39 Pounds of Love (Sun., March 12, 2 p.m., $8, National Liberty Museum, 321 Chestnut St.) If ever there was a movie to define mixed emotions, this is it. Dani Menkin's documentary follows 34-year-old Ami Ankilewitz, the Texas-born son of a Mexican mother and an Israeli father, whose dystrophic body is almost literally skin and bones. After his unrequited crush on his 21-year-old Romanian caretaker ends badly, Ami, now living in Israel, decides to fulfill several lifelong dreams at once: crossing the U.S. by car, visiting his estranged brother and tracking down the doctor who said he wouldn't live past the age of six. So far, so inspirational.
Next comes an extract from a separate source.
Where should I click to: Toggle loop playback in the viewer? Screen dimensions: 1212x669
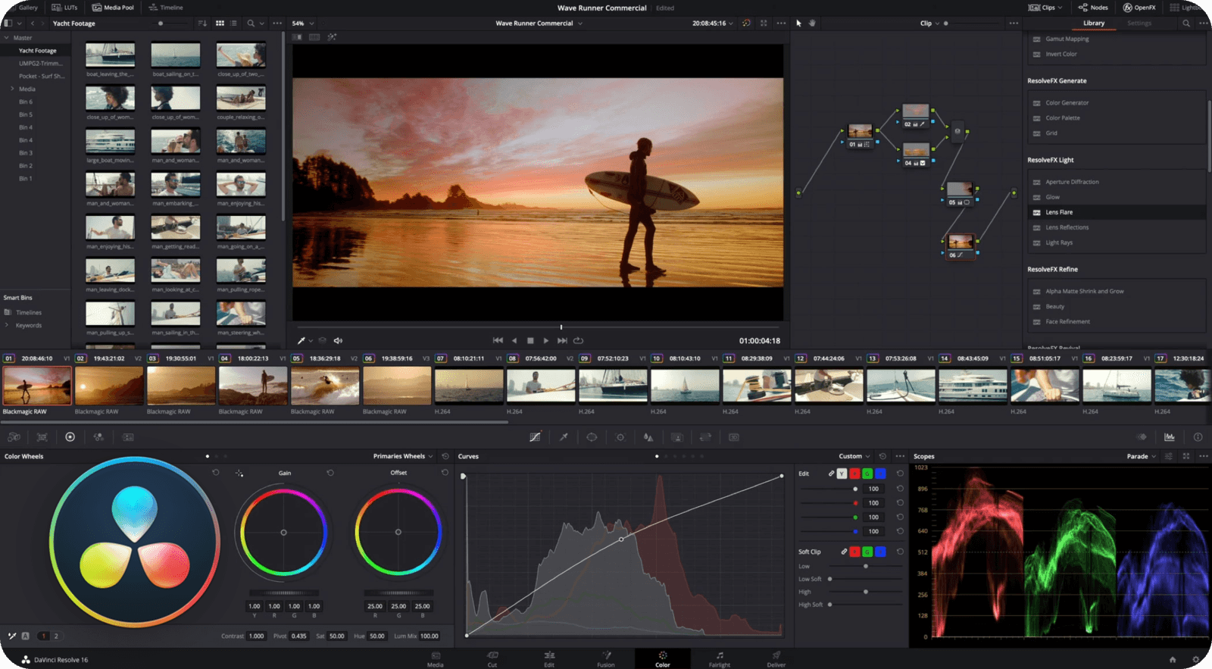[579, 341]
The trouble with 39 Pounds is Menkin's steadfast determination to render Ami's journey in feel-good terms, despite the many troubling questions it raises. Not least of them is the sense that Ami is encouraged to embark on his life-threatening quest by the presence of Menkin's cameras, an issue Menkin patently lacks the sense to address. (He's seen once, on camera, playing air guitar in the back of Ami's rented RV.) Although Menkin is at pains to prove that Ami is just like everybody else, the movie patronizes him by treating him with kid gloves; no one steps in to warn him that falling in love with his caretaker is a good way to get his heart broken, or ask him why he wants to risk his life to show up a doctor's careless prediction. Worse, Menkin clumsily stage-manages events with reckless disregard for the truth — are we supposed to believe that Ami's mother just happened to show up in Texas at the exact moment he and his long-lost brother saw each other for the first time in years? Or are we just supposed to forget the finer points and reach for the tissues? Audiences may be moved by Ami's bravery and determination, but he deserves a much better film.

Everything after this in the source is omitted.